# Walton: String quartets



## Omicron9 (Oct 13, 2016)

Greetings.

For a couple of years, I have been practically wearing out a CD of Walton string quartets. Sadly, I have yet to meet anyone familiar with these pieces. Allow me to try to correct that.

String quartet fans, meet Mr. Walton:






Kind regards,
-09


----------



## Lenny (Jul 19, 2016)

Thanks for the introduction. He wrote two quartets, right?

Sounds very interesting. I'm listening now to A minor quartet.


----------



## Omicron9 (Oct 13, 2016)

Lenny said:


> Thanks for the introduction. He wrote two quartets, right?
> 
> Sounds very interesting. I'm listening now to A minor quartet.


Yes, the CD I have contains both.


----------



## Quartetfore (May 19, 2010)

Omicron9 said:


> Yes, the CD I have contains both.


I like the second very much, I don`t know the first.


----------



## TurnaboutVox (Sep 22, 2013)

I am familiar with the second, which I like very much, and recently introduced to the first by the Doric Quartet on Chandos. Though far from perfect, it is much more than 'undigested Schoenberg and Bartok' as the composer alleged.

But then many of us are not proud of what we did in our youth.

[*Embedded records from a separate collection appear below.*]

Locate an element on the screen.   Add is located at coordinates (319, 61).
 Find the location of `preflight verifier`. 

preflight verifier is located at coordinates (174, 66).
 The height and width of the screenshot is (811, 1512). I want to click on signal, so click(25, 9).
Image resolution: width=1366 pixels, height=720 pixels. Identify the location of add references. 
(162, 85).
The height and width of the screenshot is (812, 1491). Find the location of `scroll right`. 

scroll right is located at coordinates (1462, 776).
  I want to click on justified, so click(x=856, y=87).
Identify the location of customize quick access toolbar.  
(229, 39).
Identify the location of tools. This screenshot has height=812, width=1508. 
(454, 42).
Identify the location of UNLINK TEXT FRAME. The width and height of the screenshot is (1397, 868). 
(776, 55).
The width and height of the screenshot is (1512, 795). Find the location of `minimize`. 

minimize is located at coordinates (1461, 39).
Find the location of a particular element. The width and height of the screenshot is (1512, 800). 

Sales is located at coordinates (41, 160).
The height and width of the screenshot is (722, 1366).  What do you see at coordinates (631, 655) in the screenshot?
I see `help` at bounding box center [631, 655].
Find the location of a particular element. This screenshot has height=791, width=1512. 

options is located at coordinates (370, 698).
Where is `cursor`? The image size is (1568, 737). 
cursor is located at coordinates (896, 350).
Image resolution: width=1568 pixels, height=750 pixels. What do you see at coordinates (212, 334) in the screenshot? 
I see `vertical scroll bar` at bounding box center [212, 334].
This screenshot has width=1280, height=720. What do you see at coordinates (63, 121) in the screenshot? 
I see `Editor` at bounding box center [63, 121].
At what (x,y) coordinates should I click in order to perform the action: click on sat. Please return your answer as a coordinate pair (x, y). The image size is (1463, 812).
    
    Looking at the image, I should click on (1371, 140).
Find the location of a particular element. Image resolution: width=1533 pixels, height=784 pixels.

I think it's a worthwhile piece.


----------



## Omicron9 (Oct 13, 2016)

The one I have is already OOP on CD:

https://www.amazon.com/Walton-String-Quartet-Minor-Doric/dp/B00YBL7G88/ref=sr_1_1?ie=UTF8&qid=1493939211&sr=8-1&keywords=walton+string+quartet+doric

It's available as downloads, if you swing that way:

https://www.amazon.com/Walton-String-Quartets-Doric-Quartet/dp/B004Q8LVI2/ref=sr_1_2?ie=UTF8&qid=1493939257&sr=8-2&keywords=walton+string+quartet+doric

Highly recommended.


----------



## Pugg (Aug 8, 2014)

Something new learned today, thanks for sharing.:tiphat:


----------



## Omicron9 (Oct 13, 2016)

Pugg said:


> Something new learned today, thanks for sharing.:tiphat:


Pugg, it's my true pleasure. Enjoy Mr. Walton's quartets.


----------